L’aiuto psicologico alle persone epilettiche è una risorsa molto utile per poter godere di una vita migliore. L’epilessia è una malattia del sistema nervoso centrale che si manifesta con una crisi scatenata da una temporanea disfunzione dei neuroni. L’equilibrio tra i neuroni con funzione eccitatoria e quelli con funzione inibitoria si altera e molte cellule nervose subiscono una scarica simultanea troppo forte.

Esistono diversi tipi di crisi, e ciò dipende dal fatto che il cervello può essere coinvolto nella sua interezza o solo in alcune parti. La crisi può avere origine in una parte del cervello e poi diffondersi nelle altre.

Non si parla di epilessia quando si verifica una singola crisi che si manifesta a causa di circostante particolari (ad esempio, un’intossicazione, la mancanza di ossigeno, convulsioni febbrili, ecc.). Si parla di epilessia quando le crisi sono ripetute.

Più della metà delle epilessie compaiono durante l’infanzia e oltre i due terzi degli epilettici hanno il loro primo attacco prima dei vent’anni.

Cervello e onde cerebrali

Cause dell’epilessia e tipi di attacchi

Di solito, l’epilessia si manifesta a causa di una predisposizione congenita o di danni cerebrali acquisiti. Le lesioni cerebrali si verificano più frequentemente durante il periodo prenatale, durante il parto o la prima infanzia. Possono essere causate anche da infezioni, ferite, tumori al cervello, emorragie, intossicazioni, scarsa vascolarizzazione, ecc.

Tuttavia, va notato che la maggior parte delle persone epilettiche non presentano una malattia neurodegenerativa, bensì delle crisi ripetute che possono essere più o meno controllate utilizzando i farmaci.

Come si manifestano i diversi attacchi epilettici?

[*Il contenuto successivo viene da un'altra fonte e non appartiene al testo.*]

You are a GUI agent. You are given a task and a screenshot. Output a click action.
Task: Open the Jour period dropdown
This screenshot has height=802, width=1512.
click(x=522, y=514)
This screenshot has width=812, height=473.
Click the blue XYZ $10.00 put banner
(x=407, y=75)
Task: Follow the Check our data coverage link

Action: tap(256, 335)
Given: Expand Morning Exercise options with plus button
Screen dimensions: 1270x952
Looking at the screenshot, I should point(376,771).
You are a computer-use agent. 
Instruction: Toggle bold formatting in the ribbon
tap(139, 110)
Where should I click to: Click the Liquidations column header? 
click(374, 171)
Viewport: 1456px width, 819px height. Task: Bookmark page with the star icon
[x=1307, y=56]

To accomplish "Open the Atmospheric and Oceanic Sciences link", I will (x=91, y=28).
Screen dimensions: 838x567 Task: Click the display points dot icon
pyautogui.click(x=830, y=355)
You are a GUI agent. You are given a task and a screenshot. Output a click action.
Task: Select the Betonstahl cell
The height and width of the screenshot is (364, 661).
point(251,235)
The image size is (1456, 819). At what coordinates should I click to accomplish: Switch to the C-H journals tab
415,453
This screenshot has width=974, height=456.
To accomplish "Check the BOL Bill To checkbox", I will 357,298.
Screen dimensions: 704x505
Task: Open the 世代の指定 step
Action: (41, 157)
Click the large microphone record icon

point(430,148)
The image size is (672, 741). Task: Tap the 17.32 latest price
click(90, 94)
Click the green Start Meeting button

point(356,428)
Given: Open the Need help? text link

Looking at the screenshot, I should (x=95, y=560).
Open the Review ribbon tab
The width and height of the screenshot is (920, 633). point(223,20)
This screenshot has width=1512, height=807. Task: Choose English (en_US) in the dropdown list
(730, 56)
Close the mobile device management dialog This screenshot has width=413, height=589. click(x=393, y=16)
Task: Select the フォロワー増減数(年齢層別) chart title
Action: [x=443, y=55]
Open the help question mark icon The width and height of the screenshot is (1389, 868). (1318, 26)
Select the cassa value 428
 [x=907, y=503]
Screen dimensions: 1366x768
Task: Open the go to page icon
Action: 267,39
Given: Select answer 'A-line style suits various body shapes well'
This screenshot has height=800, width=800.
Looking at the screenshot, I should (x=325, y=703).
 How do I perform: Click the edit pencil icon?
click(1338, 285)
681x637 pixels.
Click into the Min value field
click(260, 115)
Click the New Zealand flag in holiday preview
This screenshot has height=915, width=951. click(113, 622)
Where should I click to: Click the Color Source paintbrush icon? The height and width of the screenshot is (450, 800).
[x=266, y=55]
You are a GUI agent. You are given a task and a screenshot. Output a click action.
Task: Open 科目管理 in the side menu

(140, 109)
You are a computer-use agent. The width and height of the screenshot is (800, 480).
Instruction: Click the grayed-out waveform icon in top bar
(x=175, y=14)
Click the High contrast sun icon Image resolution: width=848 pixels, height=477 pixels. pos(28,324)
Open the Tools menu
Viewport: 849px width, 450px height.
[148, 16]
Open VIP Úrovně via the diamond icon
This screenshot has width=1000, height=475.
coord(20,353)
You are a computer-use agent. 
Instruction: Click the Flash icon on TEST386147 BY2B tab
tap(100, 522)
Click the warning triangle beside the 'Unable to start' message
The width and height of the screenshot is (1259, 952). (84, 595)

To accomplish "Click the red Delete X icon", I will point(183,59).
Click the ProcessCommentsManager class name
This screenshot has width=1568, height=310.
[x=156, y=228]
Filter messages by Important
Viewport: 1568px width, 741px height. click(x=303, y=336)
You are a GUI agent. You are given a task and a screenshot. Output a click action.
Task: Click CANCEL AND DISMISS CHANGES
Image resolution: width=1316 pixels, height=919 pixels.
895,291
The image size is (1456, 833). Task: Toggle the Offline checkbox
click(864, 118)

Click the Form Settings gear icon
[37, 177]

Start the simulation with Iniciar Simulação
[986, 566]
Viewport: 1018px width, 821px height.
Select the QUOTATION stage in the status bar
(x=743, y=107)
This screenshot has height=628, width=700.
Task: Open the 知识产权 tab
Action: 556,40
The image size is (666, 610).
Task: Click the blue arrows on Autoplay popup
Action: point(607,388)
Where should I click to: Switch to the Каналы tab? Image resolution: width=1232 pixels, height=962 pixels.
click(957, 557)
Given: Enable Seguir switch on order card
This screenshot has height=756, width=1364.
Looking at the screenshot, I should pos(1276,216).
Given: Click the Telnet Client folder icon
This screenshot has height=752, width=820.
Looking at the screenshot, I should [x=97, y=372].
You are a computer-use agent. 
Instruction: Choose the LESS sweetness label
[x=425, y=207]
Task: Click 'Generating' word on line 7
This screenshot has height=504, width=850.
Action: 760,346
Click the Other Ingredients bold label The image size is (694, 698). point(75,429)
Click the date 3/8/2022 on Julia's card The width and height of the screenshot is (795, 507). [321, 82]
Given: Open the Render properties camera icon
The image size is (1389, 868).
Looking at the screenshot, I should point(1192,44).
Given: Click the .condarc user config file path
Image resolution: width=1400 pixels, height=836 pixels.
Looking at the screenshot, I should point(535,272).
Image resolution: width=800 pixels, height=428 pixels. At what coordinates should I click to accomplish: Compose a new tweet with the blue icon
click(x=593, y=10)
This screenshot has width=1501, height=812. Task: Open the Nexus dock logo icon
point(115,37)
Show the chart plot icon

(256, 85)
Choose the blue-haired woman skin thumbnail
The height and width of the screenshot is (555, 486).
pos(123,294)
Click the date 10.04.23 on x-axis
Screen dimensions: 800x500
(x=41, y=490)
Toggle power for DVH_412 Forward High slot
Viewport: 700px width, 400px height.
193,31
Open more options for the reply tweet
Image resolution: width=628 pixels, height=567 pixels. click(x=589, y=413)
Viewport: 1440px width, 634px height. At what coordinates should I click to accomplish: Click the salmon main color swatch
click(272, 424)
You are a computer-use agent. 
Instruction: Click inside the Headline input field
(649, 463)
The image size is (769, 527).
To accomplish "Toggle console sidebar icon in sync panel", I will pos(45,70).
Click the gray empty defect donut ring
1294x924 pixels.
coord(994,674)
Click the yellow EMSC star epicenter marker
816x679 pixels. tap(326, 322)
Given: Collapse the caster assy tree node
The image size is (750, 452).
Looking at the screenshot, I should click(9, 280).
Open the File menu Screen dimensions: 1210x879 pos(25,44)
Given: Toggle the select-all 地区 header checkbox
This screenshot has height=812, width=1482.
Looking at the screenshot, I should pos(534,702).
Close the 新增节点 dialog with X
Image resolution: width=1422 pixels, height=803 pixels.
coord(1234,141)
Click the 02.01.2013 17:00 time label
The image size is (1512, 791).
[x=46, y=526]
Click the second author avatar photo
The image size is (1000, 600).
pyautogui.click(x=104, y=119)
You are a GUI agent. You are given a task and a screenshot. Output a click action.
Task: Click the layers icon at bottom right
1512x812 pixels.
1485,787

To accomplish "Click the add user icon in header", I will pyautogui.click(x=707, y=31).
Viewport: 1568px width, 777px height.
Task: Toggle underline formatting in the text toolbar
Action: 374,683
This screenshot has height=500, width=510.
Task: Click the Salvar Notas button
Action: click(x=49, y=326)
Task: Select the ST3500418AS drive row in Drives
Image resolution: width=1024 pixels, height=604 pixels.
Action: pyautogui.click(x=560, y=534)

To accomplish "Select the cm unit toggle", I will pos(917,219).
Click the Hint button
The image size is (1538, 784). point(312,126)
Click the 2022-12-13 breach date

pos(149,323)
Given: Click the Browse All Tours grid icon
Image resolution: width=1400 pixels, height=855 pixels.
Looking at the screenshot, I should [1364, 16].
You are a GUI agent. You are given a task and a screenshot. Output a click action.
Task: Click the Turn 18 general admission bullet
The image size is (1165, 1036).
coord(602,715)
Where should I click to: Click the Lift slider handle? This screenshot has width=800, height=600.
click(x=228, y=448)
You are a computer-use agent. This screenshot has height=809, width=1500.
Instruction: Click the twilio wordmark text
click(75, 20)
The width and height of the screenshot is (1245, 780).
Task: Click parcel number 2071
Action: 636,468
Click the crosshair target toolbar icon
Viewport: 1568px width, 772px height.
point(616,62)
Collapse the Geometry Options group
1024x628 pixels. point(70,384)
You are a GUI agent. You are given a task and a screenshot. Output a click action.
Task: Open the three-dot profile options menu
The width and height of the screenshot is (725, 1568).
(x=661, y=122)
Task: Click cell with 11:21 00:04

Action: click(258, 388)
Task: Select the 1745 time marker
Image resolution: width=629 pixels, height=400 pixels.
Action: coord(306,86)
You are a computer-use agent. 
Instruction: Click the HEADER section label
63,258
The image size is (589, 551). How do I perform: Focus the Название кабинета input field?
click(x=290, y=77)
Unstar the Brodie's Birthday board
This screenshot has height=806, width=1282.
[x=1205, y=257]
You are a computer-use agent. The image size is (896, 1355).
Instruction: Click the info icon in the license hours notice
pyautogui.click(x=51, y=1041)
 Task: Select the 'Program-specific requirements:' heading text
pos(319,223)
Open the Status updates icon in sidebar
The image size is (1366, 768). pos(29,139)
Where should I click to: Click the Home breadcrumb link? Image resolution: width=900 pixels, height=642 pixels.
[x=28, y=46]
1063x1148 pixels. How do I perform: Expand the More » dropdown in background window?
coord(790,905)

La manifestazione clinica delle convulsioni dipende dal tipo di epilessia. Può essere diversa e manifestarsi nei seguenti modi:

  • Il malato può interrompere bruscamente la sua attività e rimanere bloccato per alcuni secondi con lo sguardo fisso e perso nel vuoto. Dopo la crisi, riprende l’attività che aveva interrotto.
  • Il soggetto effettua delle contrazioni muscolari incontrollate per alcuni secondi.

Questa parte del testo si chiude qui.